Our village is a place not so much wrought with peril as it is a place of continually altered social boundaries. They liked to test the water, and when They're given an inch, They'll take it.

Consider this—a village on the side of a mountain. The area surrounding this village is old-growth forest, and at some times of the year, it's utterly inaccessible to outsiders. In fact, outsiders don't come often, and when they do, they don't stay long. The secret gem of a place remains just that—and the flowerboxes and ivy-covered cottages remain mostly undisturbed by camera flashes and the painter's eye.

Everyone knows everyone, and it makes it all the more achingly clear when They have taken one of us.

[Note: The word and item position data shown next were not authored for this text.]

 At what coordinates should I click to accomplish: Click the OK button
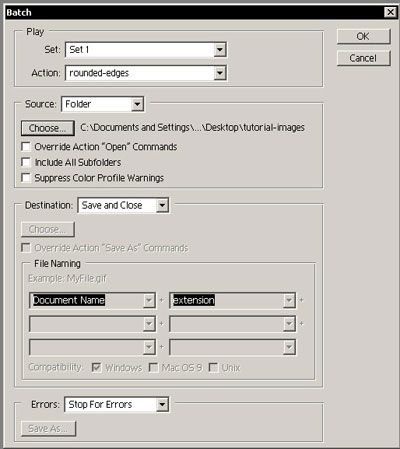(x=363, y=36)
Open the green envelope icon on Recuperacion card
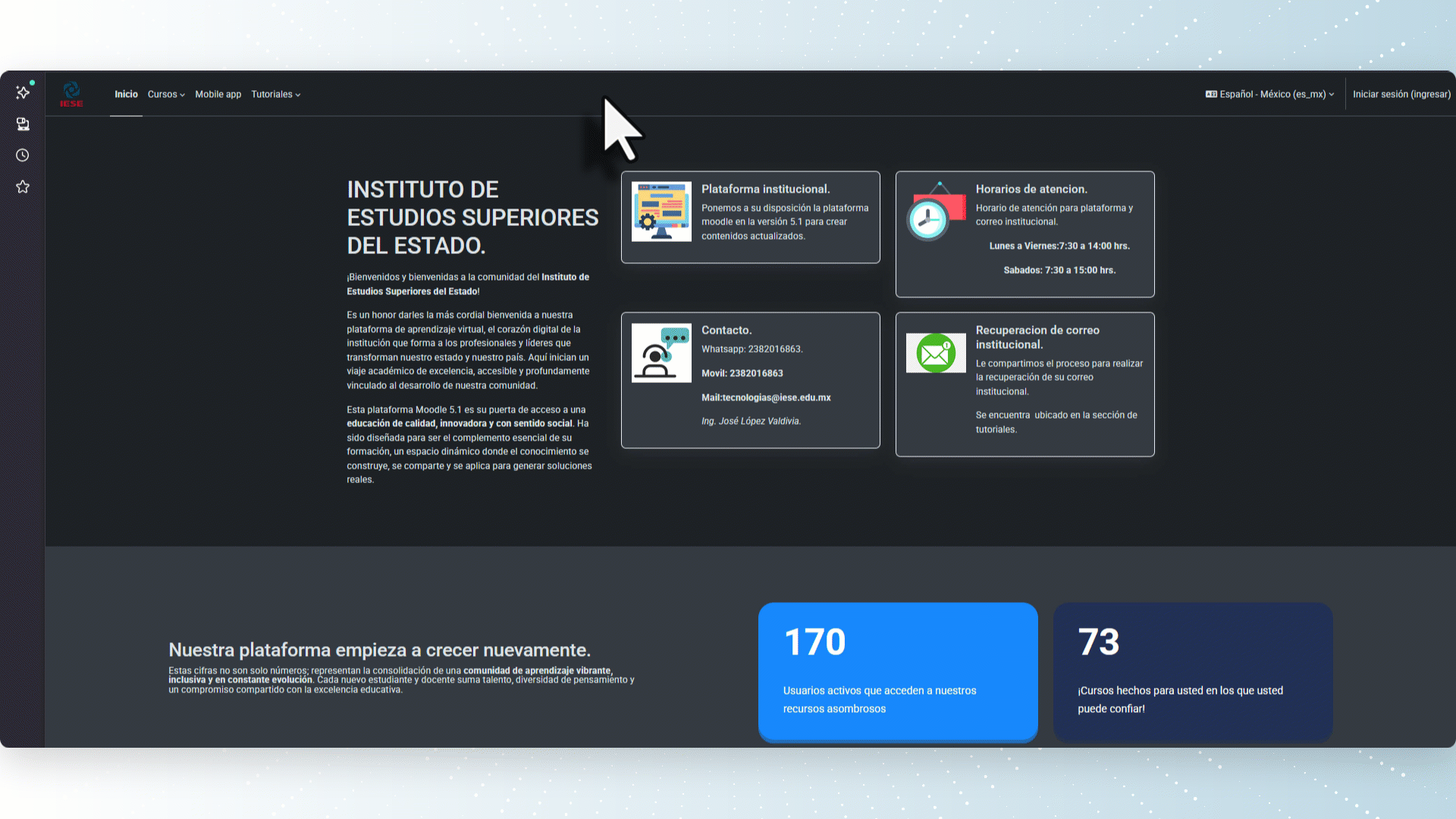The height and width of the screenshot is (819, 1456). point(935,353)
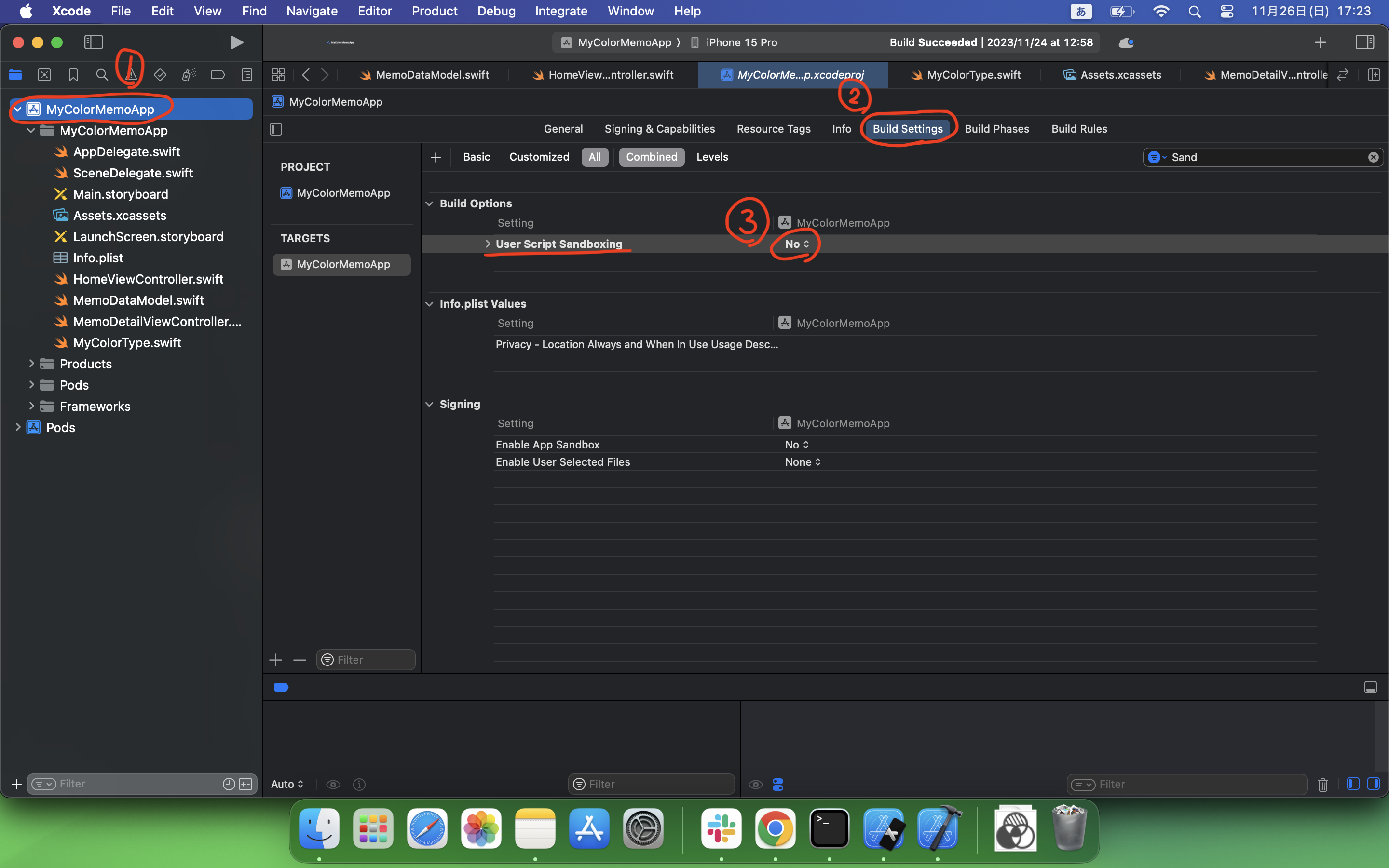Click the Run play button
1389x868 pixels.
[236, 42]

That night was as still and as balmy as it would get for the rest of the year, but the rain from the afternoon sents ribbons of fog curving around the dark shadows of the trees and into the gaping mouth of the path that would swallow me whole on my walk back home. The archetype is tiresome, but chilling none the less.

As I stared into the eerie blackness of the forest, I was shaken awake by a joking prod in the shoulder. Jaimie smirked at me, and I realized she just made a joke at my expense, but I was too preoccupied to hear it.


"Oh, I was just remarking on your dedication to curfew. You really should just wait until Hugo gets off work, and then he can walk you home."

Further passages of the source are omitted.